Department of Internal Medicine, Division of Pulmonary, Critical Care and Sleep Medicine, University of Cincinnati College of Medicine, Cincinnati, Ohio, USA.
Department of Pathology and Laboratory Medicine, University of Cincinnati, Cincinnati, Ohio, USA.
JCI Insight. 2016 Oct 6;1(16):e87270. doi: 10.1172/jci.insight.87270.
Lymphangioleiomyomatosis (LAM) is a rare lung disease of women that leads to progressive cyst formation and accelerated loss of pulmonary function. Neoplastic smooth muscle cells from an unknown source metastasize to the lung and drive destructive remodeling. Given the role of NK cells in immune surveillance, we postulated that NK cell activating receptors and their cognate ligands are involved in LAM pathogenesis. We found that ligands for the NKG2D activating receptor UL-16 binding protein 2 (ULBP2) and ULBP3 are localized in cystic LAM lesions and pulmonary nodules. We found elevated soluble serum ULBP2 (mean = 575 pg/ml ± 142) in 50 of 100 subjects and ULBP3 in 30 of 100 (mean = 8,300 pg/ml ± 1,515) subjects. LAM patients had fewer circulating NKG2D NK cells and decreased NKG2D surface expression. Lung function decline was associated with soluble NKG2D ligand (sNKG2DL) detection. The greatest rate of decline forced expiratory volume in 1 second (FEV, -124 ± 30 ml/year) in the 48 months after enrollment (NHLBI LAM Registry) occurred in patients expressing both ULBP2 and ULBP3, whereas patients with undetectable sNKG2DL levels had the lowest rate of FEV decline (-32.7 ± 10 ml/year). These data suggest a role for NK cells, sNKG2DL, and the innate immune system in LAM pathogenesis.

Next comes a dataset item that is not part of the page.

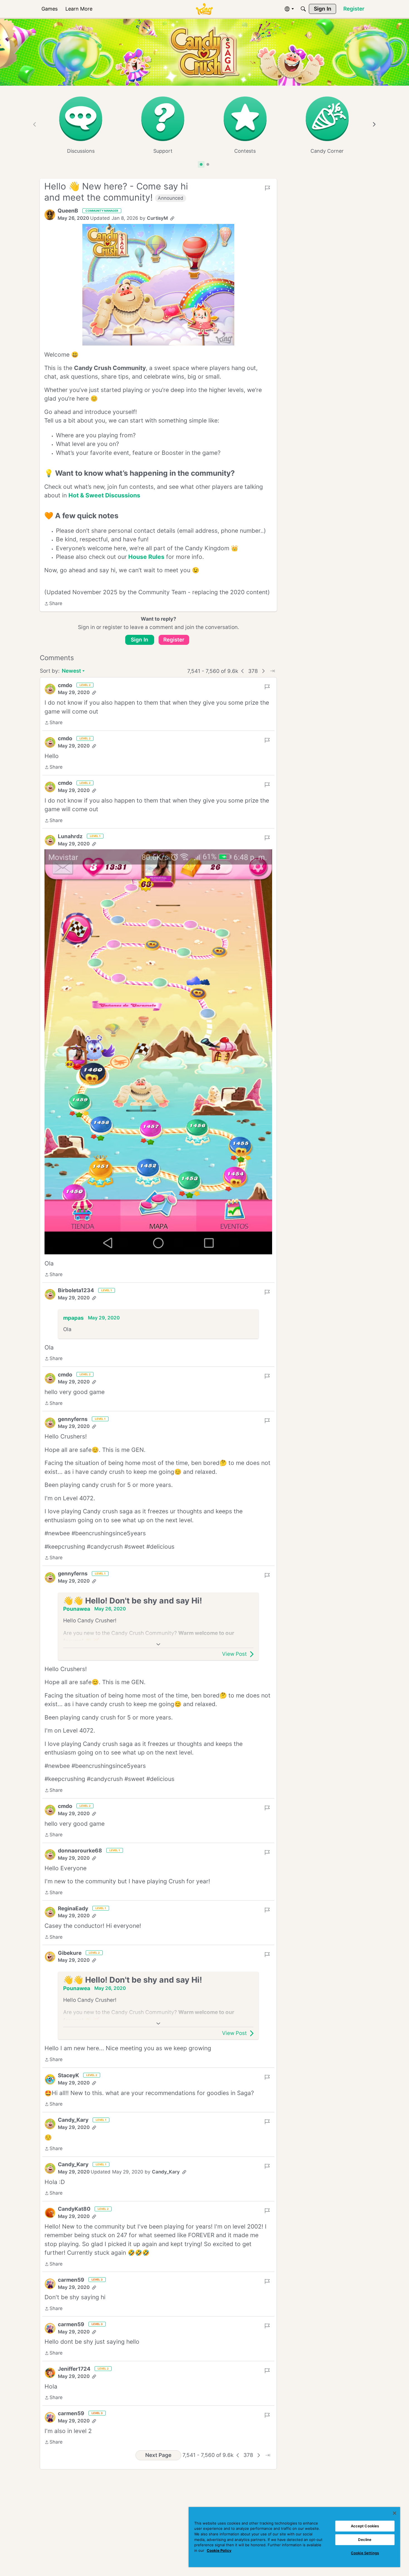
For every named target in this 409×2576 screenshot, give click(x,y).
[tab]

淋巴管平滑肌瘤病(LAM)是一种罕见的女性肺部疾病,导致进行性囊形成和肺功能加速丧失。来源不明的肿瘤平滑肌细胞转移到肺部并驱动破坏性重塑。鉴于 NK 细胞在免疫监视中的作用,我们推测 NK 细胞激活受体及其同源配体参与 LAM 的发病机制。我们发现 NKG2D 激活受体 UL-16 结合蛋白 2(ULBP2)和 ULBP3 的配体定位于囊性 LAM 病变和肺结节中。我们发现 100 名受试者中的 50 名(平均=575 pg/ml ± 142)和 30 名(平均=8300 pg/ml ± 1515)患有 ULBP2 和 ULBP3 的可溶性血清 ULBP2 和 ULBP3 升高。LAM 患者循环中的 NKG2D NK 细胞较少,NKG2D 表面表达减少。肺功能下降与可溶性 NKG2D 配体(sNKG2DL)检测相关。在登记后的 48 个月(NHLBI LAM 登记处),FEV 下降最快的是同时表达 ULBP2 和 ULBP3 的患者(-124 ± 30 ml/年),而 sNKG2DL 水平不可检测的患者 FEV 下降率最低(-32.7 ± 10 ml/年)。这些数据表明 NK 细胞、sNKG2DL 和先天免疫系统在 LAM 发病机制中起作用。